═══ Available data
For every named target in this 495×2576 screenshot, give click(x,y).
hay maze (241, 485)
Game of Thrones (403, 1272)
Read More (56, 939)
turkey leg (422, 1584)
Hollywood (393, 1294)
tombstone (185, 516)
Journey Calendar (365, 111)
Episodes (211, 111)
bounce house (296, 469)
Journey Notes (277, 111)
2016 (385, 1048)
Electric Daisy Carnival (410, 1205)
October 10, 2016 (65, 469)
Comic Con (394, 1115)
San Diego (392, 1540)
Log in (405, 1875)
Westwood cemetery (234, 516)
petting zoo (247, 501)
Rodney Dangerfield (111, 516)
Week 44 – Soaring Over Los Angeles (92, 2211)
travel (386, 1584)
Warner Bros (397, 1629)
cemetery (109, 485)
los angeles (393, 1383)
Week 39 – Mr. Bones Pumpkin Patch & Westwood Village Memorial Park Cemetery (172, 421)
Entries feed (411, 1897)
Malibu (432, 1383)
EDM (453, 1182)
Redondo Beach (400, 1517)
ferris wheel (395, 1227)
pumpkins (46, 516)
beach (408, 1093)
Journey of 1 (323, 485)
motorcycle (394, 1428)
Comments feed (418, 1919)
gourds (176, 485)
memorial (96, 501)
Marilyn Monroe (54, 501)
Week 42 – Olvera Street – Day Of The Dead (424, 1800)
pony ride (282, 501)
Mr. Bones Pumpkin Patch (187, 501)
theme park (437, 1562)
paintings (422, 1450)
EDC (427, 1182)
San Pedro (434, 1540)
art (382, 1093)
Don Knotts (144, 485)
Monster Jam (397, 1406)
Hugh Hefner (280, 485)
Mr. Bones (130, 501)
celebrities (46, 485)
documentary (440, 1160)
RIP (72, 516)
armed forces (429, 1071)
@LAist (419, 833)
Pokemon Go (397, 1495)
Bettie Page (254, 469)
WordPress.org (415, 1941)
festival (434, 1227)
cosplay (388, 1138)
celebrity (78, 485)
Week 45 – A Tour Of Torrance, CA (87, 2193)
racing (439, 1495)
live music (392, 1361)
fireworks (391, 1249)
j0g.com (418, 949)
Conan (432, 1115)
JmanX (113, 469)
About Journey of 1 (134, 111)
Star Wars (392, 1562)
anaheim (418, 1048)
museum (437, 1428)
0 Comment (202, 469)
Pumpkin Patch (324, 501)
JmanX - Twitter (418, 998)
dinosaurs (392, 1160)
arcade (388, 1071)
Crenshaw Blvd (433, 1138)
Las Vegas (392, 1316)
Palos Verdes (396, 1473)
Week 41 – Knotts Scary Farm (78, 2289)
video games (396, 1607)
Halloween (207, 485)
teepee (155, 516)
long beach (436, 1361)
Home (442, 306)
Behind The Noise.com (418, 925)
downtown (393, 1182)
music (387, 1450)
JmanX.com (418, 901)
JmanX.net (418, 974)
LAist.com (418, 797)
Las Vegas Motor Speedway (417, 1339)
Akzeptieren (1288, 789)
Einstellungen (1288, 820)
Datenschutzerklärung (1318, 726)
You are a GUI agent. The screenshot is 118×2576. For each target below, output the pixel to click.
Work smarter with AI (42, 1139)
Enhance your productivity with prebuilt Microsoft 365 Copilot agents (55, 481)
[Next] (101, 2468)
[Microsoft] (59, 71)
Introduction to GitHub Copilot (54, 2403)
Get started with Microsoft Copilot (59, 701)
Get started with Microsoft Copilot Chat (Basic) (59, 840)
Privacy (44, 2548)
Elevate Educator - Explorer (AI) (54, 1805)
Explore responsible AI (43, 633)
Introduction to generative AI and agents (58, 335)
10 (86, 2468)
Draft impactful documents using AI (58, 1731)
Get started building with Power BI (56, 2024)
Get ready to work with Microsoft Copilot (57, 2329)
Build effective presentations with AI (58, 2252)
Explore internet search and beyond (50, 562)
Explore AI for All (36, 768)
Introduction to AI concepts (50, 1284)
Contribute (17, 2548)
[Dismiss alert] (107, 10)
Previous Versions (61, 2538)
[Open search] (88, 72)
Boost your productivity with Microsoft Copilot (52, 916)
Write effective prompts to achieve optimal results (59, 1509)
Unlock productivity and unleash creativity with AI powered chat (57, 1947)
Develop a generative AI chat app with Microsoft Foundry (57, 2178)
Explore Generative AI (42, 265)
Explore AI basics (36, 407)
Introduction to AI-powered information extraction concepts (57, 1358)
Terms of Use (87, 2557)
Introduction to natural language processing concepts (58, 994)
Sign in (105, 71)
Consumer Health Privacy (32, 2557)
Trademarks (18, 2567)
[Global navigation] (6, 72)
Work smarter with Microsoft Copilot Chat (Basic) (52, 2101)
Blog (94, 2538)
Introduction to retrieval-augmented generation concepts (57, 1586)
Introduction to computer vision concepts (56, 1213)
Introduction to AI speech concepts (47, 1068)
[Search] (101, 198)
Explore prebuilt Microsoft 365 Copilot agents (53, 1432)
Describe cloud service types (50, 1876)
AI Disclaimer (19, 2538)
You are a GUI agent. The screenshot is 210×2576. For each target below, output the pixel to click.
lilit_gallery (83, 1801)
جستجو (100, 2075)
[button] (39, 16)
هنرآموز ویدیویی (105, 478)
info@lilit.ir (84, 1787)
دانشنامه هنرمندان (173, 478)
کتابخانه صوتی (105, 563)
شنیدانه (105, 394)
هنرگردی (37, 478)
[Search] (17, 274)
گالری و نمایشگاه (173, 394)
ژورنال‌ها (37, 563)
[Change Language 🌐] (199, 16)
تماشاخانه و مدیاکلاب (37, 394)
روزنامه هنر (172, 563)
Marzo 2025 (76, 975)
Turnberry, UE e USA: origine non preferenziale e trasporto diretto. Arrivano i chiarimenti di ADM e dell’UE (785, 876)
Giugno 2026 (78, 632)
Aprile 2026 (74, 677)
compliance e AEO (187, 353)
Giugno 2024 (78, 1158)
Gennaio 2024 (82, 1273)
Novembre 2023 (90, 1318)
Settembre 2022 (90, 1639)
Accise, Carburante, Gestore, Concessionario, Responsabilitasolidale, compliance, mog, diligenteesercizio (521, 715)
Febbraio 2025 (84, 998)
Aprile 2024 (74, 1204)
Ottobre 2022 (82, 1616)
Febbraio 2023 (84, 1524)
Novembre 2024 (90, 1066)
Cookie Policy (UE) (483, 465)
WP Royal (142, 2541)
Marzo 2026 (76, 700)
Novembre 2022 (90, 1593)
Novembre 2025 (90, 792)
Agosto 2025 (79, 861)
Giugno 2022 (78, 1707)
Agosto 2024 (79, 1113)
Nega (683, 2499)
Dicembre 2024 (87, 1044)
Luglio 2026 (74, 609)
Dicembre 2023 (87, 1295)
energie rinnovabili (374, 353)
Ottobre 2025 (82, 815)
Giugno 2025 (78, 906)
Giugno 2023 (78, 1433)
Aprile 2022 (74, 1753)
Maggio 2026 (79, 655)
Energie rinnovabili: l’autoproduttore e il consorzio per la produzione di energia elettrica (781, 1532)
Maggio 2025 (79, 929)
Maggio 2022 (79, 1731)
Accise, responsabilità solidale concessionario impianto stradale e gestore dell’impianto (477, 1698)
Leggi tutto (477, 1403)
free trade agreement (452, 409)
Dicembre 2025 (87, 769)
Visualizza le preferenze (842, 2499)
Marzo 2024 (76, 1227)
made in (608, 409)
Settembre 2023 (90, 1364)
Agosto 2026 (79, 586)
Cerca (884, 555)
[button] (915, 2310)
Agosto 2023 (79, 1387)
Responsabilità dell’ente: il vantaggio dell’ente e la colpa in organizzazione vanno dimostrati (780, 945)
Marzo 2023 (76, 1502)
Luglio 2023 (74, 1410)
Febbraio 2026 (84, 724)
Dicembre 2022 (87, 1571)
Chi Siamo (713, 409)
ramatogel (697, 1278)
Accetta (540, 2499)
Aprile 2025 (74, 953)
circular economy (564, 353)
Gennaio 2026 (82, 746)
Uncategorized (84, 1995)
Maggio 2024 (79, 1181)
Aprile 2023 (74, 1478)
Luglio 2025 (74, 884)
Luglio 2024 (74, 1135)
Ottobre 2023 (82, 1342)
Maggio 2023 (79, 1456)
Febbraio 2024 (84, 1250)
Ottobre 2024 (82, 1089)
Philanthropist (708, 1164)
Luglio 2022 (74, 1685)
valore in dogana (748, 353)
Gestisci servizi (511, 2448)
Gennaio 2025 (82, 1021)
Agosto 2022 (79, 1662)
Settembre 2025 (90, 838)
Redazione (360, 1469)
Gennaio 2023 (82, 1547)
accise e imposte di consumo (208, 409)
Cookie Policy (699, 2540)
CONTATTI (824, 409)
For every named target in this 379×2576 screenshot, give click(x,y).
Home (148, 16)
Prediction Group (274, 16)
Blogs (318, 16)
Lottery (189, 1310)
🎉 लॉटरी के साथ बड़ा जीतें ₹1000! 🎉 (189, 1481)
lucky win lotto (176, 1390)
══════
The task >>
Whichever lines of the data include the word "rinnovabili", pull them out.

Your solution >>
energie rinnovabili (374, 353)
Energie rinnovabili: l’autoproduttore e il consorzio per la produzione di energia elettrica (781, 1532)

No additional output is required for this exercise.